To the man who was too broken to love me

Subject: To the man who was too broken to love me
From: the girl who will never forget you
Date: 25 Feb 2016

To the man who was too broken to love me:
I'm so sorry that we didn't meet sooner. I was 18 and still in a relationship that I was fooling myself into believing would work despite the distance and the opposite college schedules. Please don't think I never noticed you. I did, but I always pushed the thought out of my head. When my previous relationship became too toxic, you were there. Not in the days that followed, but in the weeks that followed. I think there's something to be said about those who are broken. They're the ones who try to fix others. I want to thank you for that. I always want to apologize for not being able to meet you sooner, to prevent you from being so broken that you could not let yourself love me. I wish I could remove the pain your ex-girlfriends' caused. I never told you, but I love you. I still do. I was scared of pushing you away if I said those small words. Your friendship meant the world to me, not just because I was in a place where I could not bring myself back up, but because my soul recognized yours.
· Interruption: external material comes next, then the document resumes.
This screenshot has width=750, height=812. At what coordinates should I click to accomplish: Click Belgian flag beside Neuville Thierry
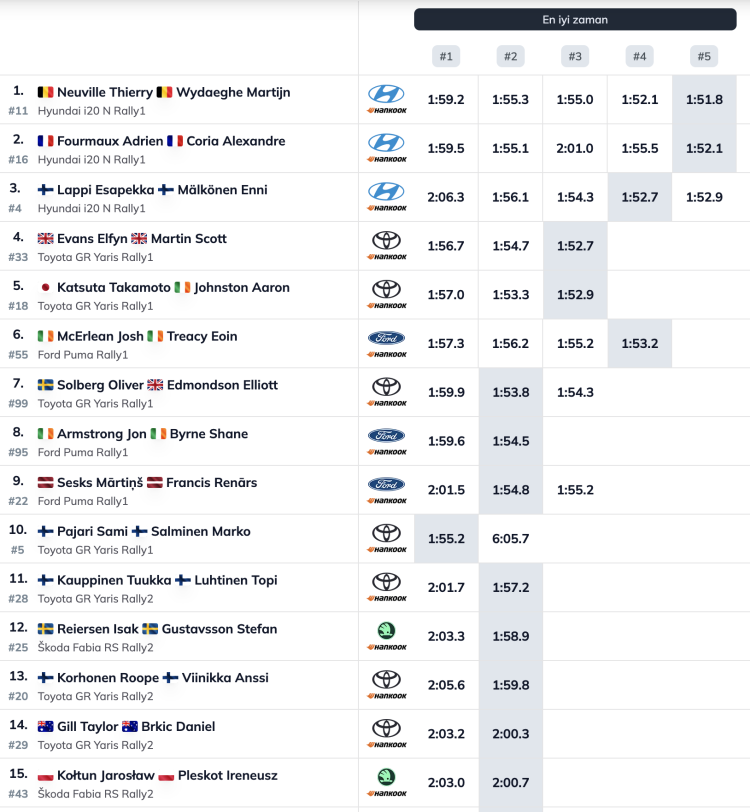click(45, 92)
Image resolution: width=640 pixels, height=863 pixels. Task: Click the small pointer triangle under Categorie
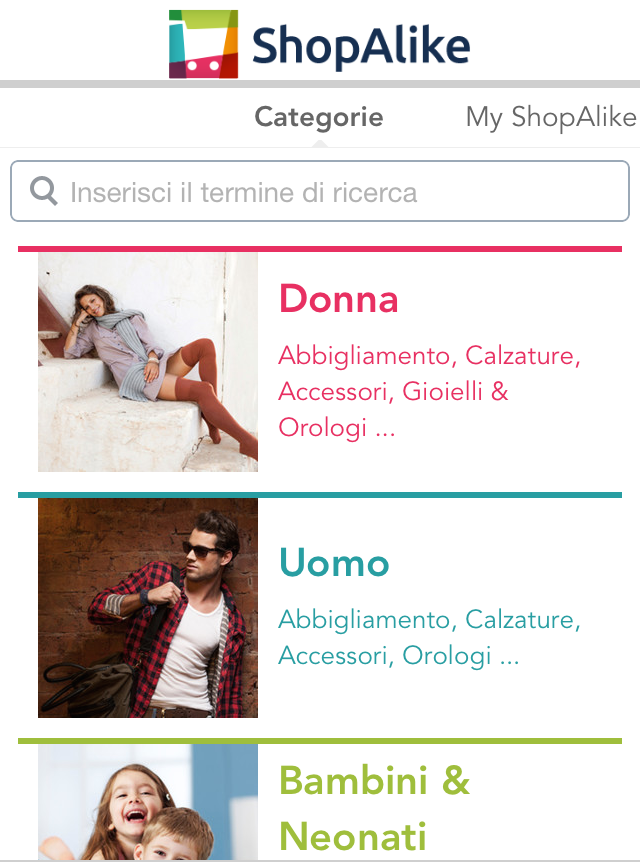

I don't know if we were lovers in a past life or never meant to be, but I do know that I will forever cherish the time we had together. I will not forget our first date and how we talked for hours and I learned about your mom and family, how the divorce affected you, how your tattoos have such deep meaning, except for the one you drunkenly got one night and how you only started to love coffee when you worked at Starbucks. I won't forget how our second date was the next day, and how I had never felt so comfortable with anyone else. Thank you for teaching me that the words "I love you" don't need to be said, but can be applied in the actions we take. Thank you for showing me that not every male in the world will be like my ex-boyfriend. Thank you for being your wonderful self. I may not be your eternal love, but you shall always hold a place in my heart. To the man who was too broken to love me, I will always love you.